En outre, des IRM de patients ont montré des réponses auditives et visuelles anormales, des anomalies de la mémoire de travail et même une connectivité altérée entre plusieurs régions différentes du cerveau. En réalité, les spécialistes ont noté un état constant d’inflammation neuronale. Le liquide céphalo-rachidien présente des taux élevés de certaines protéines impliquées dans la dégradation et la réparation tissulaire.
Les chercheurs observent une baisse du métabolisme comme lors de l’hibernation chez certains animaux
Un métabolisme au ralentit
Phénomène étrange, chez les sujets atteints, le métabolisme ralentit comme en cas d’hibernation chez d’autres espèces animales. Les scientifiques ont, par ailleurs, constaté des changements comportementaux comme une réduction notable de l’activité, de l’appétit et une hausse du temps de sommeil. Ceci laisse supposer que le but de l’organisme est de préserver l’énergie disponible pour les fonctions vitales.

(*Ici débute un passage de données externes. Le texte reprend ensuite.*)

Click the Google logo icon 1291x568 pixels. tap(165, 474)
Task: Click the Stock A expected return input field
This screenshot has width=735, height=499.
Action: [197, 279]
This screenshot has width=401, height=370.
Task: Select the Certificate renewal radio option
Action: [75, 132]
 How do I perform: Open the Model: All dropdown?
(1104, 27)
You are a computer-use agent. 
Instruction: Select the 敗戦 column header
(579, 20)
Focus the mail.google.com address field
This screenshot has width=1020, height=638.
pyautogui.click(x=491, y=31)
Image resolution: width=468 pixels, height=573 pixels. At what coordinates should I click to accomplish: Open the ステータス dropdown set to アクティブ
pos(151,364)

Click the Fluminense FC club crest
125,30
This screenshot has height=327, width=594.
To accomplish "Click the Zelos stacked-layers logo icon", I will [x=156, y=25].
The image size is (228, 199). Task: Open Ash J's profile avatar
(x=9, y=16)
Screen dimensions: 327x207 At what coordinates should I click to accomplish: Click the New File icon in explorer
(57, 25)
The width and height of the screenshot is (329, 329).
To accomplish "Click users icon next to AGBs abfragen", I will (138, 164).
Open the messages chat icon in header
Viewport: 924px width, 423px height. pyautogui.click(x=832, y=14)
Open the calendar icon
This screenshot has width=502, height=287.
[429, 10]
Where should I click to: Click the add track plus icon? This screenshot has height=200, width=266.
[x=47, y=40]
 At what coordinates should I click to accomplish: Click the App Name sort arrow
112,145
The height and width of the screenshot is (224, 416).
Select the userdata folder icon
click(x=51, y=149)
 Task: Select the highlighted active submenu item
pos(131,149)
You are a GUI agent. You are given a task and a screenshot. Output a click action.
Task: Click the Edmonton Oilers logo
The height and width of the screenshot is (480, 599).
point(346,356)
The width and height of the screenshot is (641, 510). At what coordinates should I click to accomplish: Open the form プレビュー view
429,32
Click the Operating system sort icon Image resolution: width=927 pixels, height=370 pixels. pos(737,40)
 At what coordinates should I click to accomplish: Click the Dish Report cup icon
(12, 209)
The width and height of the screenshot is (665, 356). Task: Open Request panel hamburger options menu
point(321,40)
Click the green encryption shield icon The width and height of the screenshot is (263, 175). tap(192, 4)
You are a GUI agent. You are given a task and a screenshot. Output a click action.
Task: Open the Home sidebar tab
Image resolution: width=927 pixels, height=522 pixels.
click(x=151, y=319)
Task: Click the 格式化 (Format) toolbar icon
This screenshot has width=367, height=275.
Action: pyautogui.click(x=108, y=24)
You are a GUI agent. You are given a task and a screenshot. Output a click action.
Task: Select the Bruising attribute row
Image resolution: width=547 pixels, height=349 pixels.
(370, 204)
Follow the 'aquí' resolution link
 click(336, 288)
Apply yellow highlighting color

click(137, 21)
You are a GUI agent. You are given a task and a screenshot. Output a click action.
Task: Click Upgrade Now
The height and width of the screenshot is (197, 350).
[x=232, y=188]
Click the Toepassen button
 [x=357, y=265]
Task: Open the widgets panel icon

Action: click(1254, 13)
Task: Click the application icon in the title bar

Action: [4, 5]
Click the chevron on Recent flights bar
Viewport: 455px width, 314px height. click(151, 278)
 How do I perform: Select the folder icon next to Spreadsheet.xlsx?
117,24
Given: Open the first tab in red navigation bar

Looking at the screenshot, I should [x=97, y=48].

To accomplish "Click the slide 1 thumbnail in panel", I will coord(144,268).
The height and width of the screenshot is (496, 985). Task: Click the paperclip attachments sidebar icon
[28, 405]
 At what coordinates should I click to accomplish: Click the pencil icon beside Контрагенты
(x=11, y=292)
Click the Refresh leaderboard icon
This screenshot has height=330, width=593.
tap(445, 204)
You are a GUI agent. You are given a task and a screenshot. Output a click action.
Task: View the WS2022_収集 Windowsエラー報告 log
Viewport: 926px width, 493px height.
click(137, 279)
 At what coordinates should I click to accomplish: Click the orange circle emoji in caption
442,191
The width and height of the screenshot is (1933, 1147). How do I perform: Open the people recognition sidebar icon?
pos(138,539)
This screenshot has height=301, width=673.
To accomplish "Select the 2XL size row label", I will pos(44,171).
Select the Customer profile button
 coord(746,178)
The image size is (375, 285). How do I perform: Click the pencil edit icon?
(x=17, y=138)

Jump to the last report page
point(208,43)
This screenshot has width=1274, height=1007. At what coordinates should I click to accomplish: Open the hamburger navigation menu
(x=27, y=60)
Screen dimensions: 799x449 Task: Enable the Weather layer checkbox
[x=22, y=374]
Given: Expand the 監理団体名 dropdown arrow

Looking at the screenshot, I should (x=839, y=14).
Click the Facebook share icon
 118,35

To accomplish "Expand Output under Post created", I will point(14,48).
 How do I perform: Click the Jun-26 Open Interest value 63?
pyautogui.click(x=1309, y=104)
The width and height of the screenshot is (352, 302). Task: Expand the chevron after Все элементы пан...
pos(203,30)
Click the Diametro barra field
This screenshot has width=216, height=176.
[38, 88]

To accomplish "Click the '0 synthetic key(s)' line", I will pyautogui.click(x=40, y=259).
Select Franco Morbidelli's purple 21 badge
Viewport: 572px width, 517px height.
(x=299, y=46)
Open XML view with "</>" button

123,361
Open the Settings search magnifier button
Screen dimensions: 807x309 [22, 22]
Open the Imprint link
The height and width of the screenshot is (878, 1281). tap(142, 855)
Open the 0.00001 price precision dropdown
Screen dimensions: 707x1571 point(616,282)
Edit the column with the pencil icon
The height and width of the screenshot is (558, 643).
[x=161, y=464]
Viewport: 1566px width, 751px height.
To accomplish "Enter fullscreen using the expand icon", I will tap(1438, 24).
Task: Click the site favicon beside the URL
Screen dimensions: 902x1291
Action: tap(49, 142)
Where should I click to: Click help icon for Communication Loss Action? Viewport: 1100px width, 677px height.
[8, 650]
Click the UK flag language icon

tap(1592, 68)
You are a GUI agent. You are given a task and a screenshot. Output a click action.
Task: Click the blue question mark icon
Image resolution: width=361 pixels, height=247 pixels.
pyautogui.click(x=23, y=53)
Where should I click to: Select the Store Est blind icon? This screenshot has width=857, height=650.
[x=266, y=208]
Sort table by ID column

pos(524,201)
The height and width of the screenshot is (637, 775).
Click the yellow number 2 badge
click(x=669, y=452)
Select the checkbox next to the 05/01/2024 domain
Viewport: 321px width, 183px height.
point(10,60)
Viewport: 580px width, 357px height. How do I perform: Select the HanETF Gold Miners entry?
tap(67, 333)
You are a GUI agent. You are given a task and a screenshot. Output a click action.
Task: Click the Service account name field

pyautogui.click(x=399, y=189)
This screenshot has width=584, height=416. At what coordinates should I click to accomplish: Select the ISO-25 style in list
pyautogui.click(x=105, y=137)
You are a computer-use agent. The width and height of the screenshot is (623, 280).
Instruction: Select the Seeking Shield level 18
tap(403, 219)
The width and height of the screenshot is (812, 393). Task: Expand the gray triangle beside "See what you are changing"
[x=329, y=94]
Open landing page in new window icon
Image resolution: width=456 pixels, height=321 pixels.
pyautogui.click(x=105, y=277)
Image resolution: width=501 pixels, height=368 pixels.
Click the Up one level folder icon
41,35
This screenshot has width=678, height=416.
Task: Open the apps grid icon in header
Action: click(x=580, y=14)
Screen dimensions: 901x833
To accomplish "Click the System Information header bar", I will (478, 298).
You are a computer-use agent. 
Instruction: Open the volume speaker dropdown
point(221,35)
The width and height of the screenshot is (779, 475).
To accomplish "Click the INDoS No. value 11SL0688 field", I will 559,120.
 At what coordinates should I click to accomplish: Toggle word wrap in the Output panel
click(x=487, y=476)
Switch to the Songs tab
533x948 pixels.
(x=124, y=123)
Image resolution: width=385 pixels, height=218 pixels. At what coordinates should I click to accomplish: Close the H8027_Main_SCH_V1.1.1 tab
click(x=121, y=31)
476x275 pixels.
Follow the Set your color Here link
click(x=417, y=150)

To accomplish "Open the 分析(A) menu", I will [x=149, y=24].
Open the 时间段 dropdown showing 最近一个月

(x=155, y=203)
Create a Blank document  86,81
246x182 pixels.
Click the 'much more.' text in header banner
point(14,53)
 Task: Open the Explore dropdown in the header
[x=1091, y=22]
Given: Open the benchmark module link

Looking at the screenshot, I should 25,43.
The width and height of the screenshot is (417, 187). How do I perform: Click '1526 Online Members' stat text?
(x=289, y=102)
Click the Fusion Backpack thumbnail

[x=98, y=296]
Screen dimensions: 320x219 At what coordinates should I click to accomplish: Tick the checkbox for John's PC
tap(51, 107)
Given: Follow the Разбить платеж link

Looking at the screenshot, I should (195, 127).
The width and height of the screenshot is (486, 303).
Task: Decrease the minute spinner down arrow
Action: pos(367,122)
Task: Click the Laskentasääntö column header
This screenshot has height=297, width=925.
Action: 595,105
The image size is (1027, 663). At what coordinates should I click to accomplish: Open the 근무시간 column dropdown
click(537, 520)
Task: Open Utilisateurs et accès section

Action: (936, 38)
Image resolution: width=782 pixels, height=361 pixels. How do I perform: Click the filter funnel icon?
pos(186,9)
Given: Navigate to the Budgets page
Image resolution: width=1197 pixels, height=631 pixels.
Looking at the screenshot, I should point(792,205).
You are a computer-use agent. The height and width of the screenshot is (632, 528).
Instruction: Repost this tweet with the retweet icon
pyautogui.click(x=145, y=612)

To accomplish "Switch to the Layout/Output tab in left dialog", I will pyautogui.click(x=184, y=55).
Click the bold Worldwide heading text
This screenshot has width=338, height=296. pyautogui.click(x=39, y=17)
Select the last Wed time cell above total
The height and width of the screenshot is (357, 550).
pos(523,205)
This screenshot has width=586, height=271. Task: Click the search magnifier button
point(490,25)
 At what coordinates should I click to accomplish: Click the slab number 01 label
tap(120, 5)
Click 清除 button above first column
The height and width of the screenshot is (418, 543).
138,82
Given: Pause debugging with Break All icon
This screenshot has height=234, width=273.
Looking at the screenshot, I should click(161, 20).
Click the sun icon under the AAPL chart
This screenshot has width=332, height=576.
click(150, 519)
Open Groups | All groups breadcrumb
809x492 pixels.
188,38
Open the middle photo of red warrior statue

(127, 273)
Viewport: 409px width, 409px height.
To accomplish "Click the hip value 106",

En parallèle, après un effort, les personnes touchées ont des symptômes multiples dans les 12 à 48 heures qui suivent, ce que l’on nomme les malaises post-efforts. Il a été démontré par plusieurs travaux que cela serait dû au fait que, durant l’exercice, les patients ont du mal à extraire l’oxygène.
De plus, le système immunitaire n’est malheureusement pas épargné non plus. En effet, le nombre de certains lymphocytes augmente étrangement. Les taux de cytokines dans le sang comme dans le liquide céphalo-rachidien s’élèvent également notamment au début de la maladie.
Quelques pistes mais encore beaucoup d’incertitudes
Les comportements stéréotypés des patients pourraient avoir pour origine cet état inflammatoire chronique au niveau neuronal. Cela pourrait être dû à une infection (par exemple par l’herpès virus) ou à une maladie auto-immune où des anticorps attaqueraient les neurones. Mais l’inflammation pourrait aussi être située en dehors du système nerveux central et avoir des conséquences sur le cerveau via des signaux hormonaux. Le tube digestif notamment serait un site privilégié de l’inflammation car le microbiote des individus atteints contient souvent un grand nombre d’espèces propices à cet état inflammatoire.
Cependant, cette hypothèse neuro-inflammatoire n’est pas la seule envisagée. Le ralentissement métabolique, semblable au phénomène d’hibernation, pourrait aussi être la cause de l’ensemble des symptômes.
Ainsi, même si les recherches progressent au point que l’on est capable aujourd’hui de discerner les sujets souffrant de cette pathologie des personnes en bonne santé, il reste encore beaucoup à élucider. Aucun test diagnostic n’a le niveau de spécificité requis pour être employé de façon courante. Aucun traitement n’est approuvé à ce jour non plus. Mais les travaux se poursuivant, on peut espérer bientôt une meilleure compréhension du développement de ce syndrome et avec cela des pistes thérapeutiques.